Although the transfer to Saint Thomas was intended to escape “foreign ideology,” it achieved a different result. By age twelve I was learning about justice, fortitude, courage, and hope from women and men committed to those virtues. The decision to enroll me at Saint Thomas set a course in my education that continually connected me to people involved in charity, justice, and freedom movements – selling candy to raise money for Catholic Charities, collecting food and clothes for a family whose house had burned, aiding workers on strike, or marching for civil rights. Academic subjects blended with discussions and debates about theology and social action.
A career is shaped and changed over a lifetime by many, often small, unforeseen events. “A fool sent to Rome …”
Retirement
“Retirement” is an opportunity to give unique attention to the sharing that is a life. Since my colleagues celebrated the availability of my office, and the attention of a half dozen squirrels, Mary Jane and I have had more time to visit, eat, and travel without any sense of urgency. Our daughters have sensed the change in family rhythm and visit regularly, even as the granddaughters have entered early adulthood and have careers of their own. Time spent with friends is now more focused and based less on conversations while going elsewhere.
“Retirement” is customarily used in reference to paid employment. The values of a lifetime abide. Today, like most in the last sixty years, is something of a “busman’s holiday.” I am still involved at Colorado State University with thesis and dissertation committees. I meet and opine with colleagues about the state of university education and the world; refer students to sources of current and historic information; and occasionally help someone find employment. I enjoy receiving news about how people are changing the world, and how the world is changing them.
The priority of social justice and social change burns hot as ever. I am more alarmed than ever that – justice and change – are used to exploit and manipulate. Many of us receive multiple solicitations each week asking for money to achieve justice and change without ever examining the causes of “the cause.” That is one of the glories of living in our society. My current cause celebre is the betrayal of the mission by institutions.
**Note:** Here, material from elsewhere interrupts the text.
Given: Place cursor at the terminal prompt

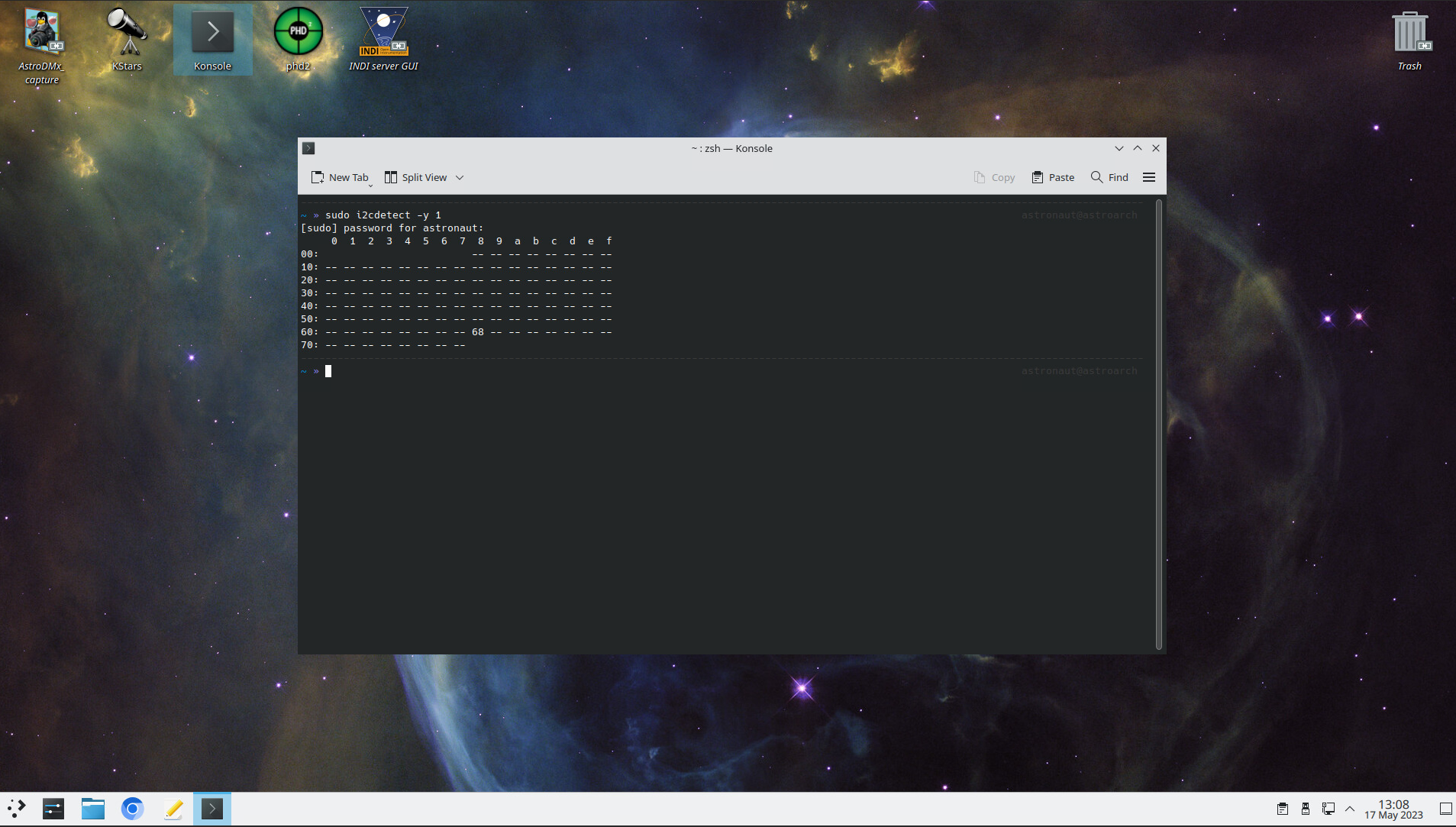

Since leaving classroom teaching, I have been invited to help in several quixotic projects involving groups of people wronged by organizations that claim to be their benefactors. My role has been to support situational analysis, and be a resource to recognize people’s dignity and rights, value their strategic insights, and focus their courage. The invitations have come from neighbors suffering in traditional areas of oppression – mistreatment based on diversity and access to housing and other resources.
Those projects have been Quixotic because, though successful in rallying the hope and salvaging the quality of life of the participants, they have failing to increase the vitality of arrogant and sclerotic organizations, and advance institutional growth. But that incrementalism is part of the discovery process in social justice. It requires continual renewal.